:: Requirement ::
Copy nothing from the entries below except the lines from the one containing "Proyectos Electronics (464, 2187)" through the one containing "julio (862, 735)", and copy those exactly.

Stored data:
"""

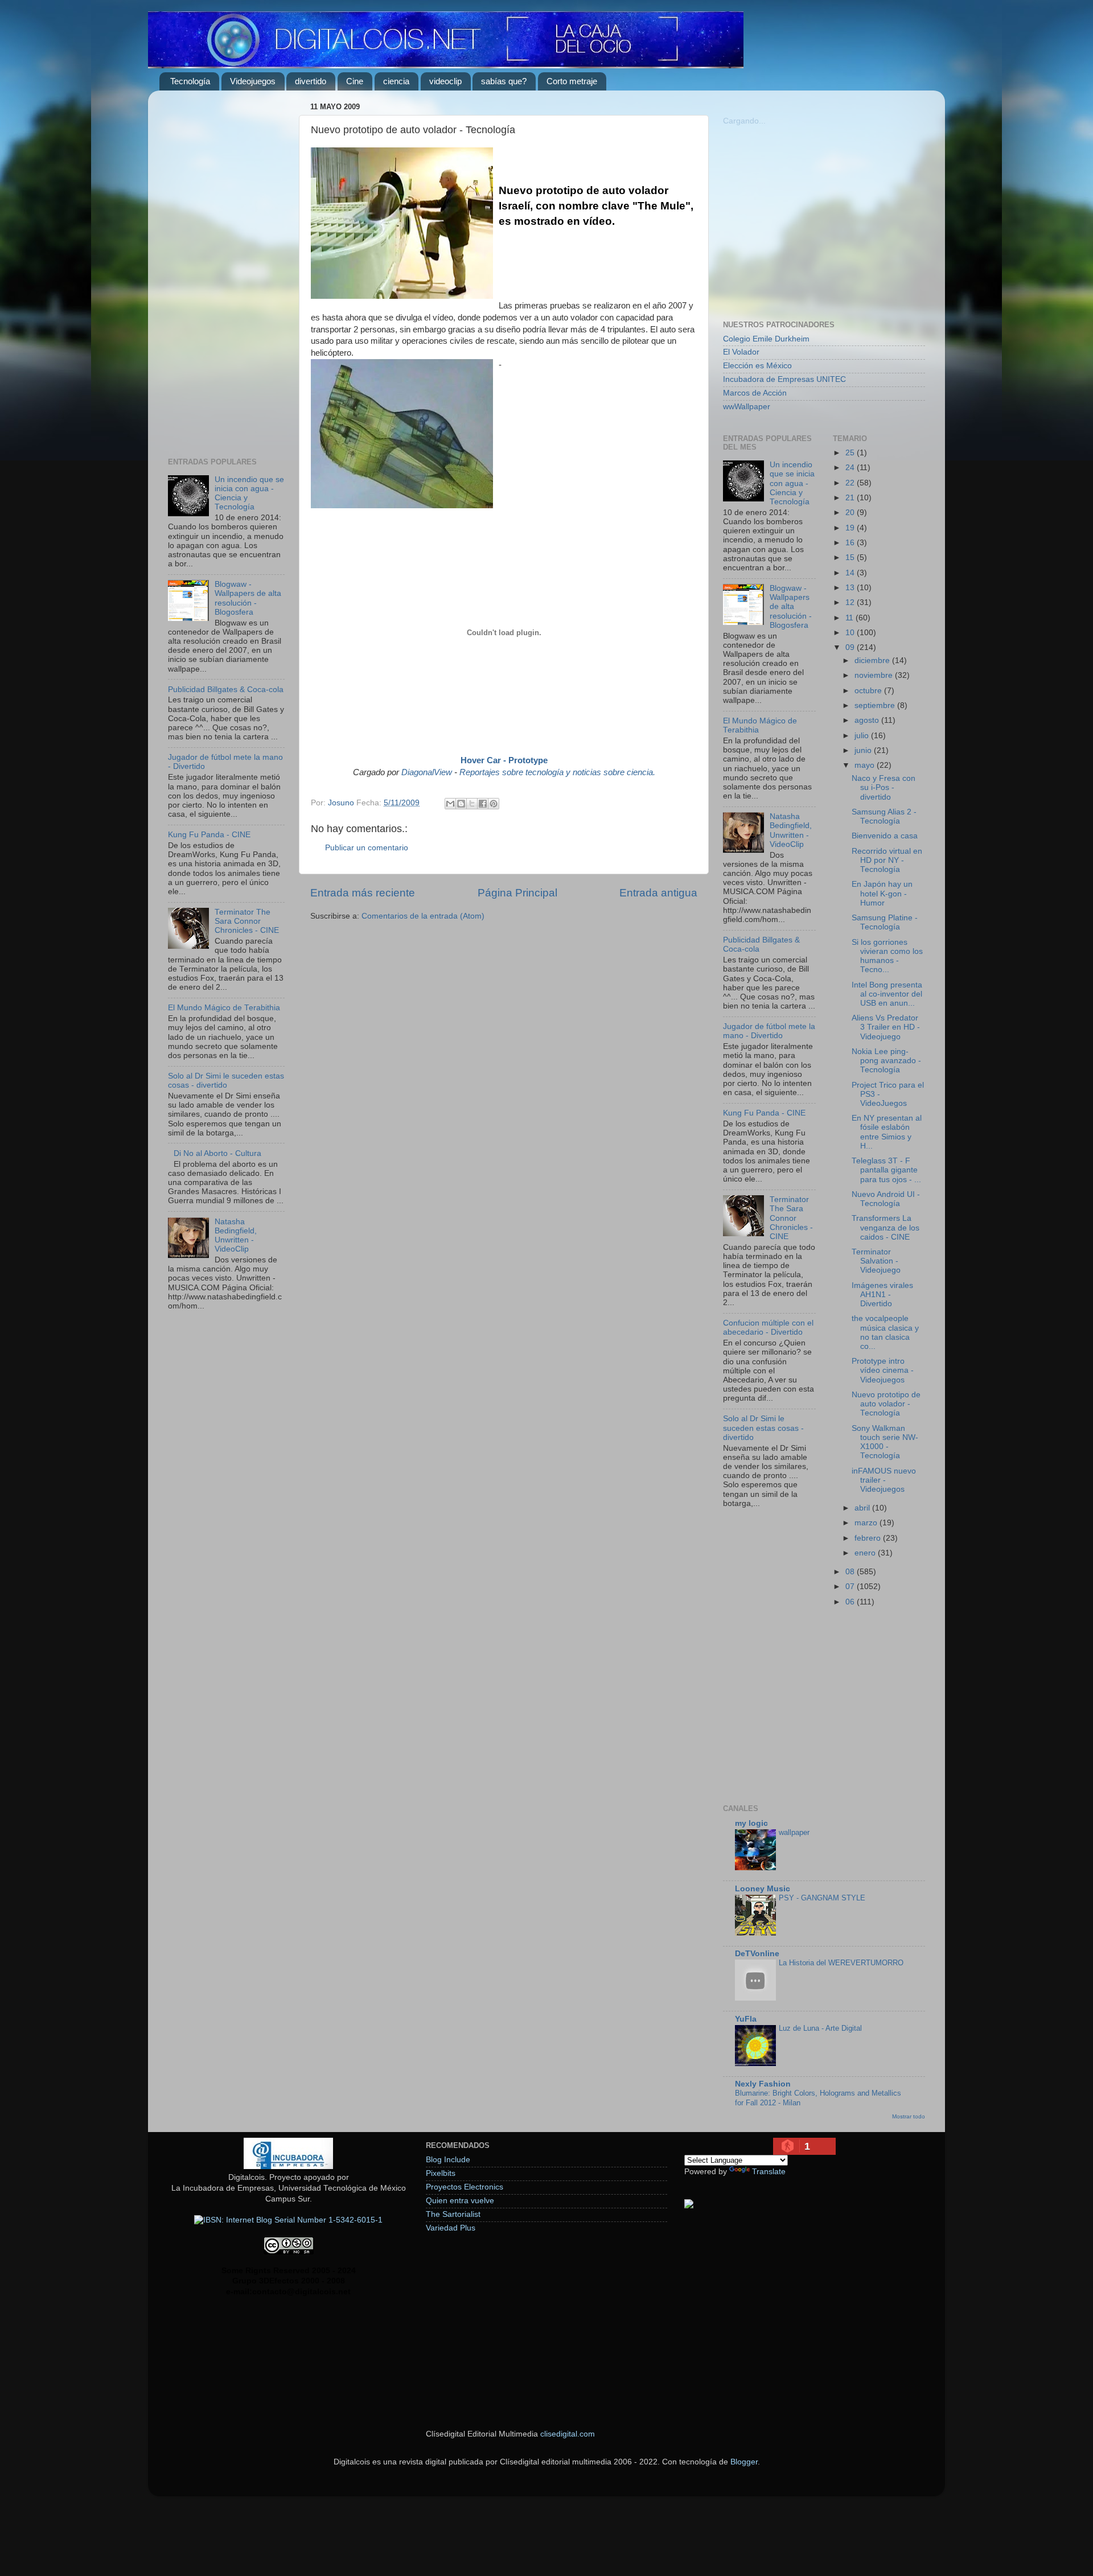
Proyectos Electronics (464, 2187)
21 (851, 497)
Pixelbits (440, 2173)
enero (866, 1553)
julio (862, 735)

"""
"""

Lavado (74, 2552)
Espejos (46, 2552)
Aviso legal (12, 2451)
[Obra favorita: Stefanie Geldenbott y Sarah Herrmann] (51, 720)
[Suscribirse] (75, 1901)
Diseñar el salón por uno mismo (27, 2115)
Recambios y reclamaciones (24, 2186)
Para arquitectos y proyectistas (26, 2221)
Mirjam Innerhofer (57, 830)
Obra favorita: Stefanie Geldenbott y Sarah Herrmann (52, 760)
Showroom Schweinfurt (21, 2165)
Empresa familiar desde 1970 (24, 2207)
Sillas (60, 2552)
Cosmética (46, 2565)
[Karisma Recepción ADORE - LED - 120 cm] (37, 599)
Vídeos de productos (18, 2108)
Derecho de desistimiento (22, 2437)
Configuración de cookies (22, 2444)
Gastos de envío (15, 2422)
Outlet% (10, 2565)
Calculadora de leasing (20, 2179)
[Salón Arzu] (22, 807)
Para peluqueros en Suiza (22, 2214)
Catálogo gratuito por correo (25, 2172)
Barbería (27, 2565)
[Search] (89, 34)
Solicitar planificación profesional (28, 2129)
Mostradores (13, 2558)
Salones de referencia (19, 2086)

"""

:: Solution to this task ::
Proyectos Electronics (464, 2187)
21 (851, 497)
Pixelbits (440, 2173)
enero (866, 1553)
julio (862, 735)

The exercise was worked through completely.